The problem -
Copy out the records below exactly as they appear, starting at the line that contains "This screenshot has height=1596, width=2297." and ending at the line that contains "Click the Flow", with both of those lines included.

Provided records -
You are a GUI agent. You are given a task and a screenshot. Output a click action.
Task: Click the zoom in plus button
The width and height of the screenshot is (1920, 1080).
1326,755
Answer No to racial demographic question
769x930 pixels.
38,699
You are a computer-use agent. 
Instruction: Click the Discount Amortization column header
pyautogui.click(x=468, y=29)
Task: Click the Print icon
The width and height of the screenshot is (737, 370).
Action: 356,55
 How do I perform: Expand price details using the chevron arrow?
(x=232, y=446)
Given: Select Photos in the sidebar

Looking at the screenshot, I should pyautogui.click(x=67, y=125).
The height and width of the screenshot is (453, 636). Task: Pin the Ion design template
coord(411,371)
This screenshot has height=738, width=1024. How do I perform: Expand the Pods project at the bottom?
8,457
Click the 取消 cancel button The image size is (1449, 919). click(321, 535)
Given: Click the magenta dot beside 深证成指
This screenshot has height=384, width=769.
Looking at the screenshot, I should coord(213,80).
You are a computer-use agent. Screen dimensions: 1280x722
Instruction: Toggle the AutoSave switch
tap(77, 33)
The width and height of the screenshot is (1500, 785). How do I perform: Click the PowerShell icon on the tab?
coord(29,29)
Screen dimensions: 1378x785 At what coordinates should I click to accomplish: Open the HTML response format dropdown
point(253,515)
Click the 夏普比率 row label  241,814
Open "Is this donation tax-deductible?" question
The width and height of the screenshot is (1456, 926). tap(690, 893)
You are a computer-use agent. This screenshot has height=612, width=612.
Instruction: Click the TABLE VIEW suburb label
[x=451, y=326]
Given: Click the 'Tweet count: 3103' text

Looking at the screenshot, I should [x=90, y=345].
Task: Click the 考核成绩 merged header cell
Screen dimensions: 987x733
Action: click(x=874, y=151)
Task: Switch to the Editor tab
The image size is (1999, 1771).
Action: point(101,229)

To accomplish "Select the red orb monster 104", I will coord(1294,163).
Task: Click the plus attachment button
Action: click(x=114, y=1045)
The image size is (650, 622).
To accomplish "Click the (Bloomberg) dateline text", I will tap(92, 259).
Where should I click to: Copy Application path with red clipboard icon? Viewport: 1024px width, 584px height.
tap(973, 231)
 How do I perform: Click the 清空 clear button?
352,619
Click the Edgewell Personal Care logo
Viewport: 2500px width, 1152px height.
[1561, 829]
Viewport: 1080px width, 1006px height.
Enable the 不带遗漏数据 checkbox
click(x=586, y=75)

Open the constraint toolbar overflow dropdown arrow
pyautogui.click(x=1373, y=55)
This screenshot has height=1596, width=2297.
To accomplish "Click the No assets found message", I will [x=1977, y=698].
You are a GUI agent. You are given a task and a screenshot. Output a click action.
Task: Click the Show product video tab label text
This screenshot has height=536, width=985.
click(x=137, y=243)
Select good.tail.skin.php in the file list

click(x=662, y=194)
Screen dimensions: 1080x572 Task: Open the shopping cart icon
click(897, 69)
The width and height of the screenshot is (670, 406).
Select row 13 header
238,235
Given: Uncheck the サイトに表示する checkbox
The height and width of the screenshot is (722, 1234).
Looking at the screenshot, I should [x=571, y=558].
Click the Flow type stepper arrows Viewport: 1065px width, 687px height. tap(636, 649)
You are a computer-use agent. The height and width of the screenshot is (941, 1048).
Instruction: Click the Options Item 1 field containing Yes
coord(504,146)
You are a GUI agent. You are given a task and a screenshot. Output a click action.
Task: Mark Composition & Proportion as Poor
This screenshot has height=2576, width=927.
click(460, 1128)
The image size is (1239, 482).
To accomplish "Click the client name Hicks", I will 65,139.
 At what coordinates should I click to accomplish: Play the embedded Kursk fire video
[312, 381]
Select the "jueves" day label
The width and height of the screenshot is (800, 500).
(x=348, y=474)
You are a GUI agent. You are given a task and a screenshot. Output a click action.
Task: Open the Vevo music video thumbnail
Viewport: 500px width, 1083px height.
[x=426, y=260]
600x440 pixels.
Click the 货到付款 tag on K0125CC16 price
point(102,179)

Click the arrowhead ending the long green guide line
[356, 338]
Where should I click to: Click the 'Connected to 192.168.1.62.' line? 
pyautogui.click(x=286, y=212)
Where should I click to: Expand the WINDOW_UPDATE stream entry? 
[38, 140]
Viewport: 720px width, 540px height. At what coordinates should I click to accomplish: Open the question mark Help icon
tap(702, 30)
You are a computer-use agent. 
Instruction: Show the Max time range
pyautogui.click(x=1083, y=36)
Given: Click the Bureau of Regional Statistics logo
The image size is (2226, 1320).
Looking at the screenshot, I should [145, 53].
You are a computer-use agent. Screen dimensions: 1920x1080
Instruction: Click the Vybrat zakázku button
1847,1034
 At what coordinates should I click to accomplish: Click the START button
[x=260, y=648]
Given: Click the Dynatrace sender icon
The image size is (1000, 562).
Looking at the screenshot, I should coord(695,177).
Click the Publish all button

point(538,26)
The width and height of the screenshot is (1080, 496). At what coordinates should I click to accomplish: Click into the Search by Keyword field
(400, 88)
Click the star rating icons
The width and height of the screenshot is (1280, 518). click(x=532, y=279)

Response -
This screenshot has height=1596, width=2297.
To accomplish "Click the No assets found message", I will [x=1977, y=698].
You are a GUI agent. You are given a task and a screenshot. Output a click action.
Task: Click the Show product video tab label text
This screenshot has height=536, width=985.
click(x=137, y=243)
Select good.tail.skin.php in the file list

click(x=662, y=194)
Screen dimensions: 1080x572 Task: Open the shopping cart icon
click(897, 69)
The width and height of the screenshot is (670, 406).
Select row 13 header
238,235
Given: Uncheck the サイトに表示する checkbox
The height and width of the screenshot is (722, 1234).
Looking at the screenshot, I should [x=571, y=558].
Click the Flow type stepper arrows Viewport: 1065px width, 687px height. tap(636, 649)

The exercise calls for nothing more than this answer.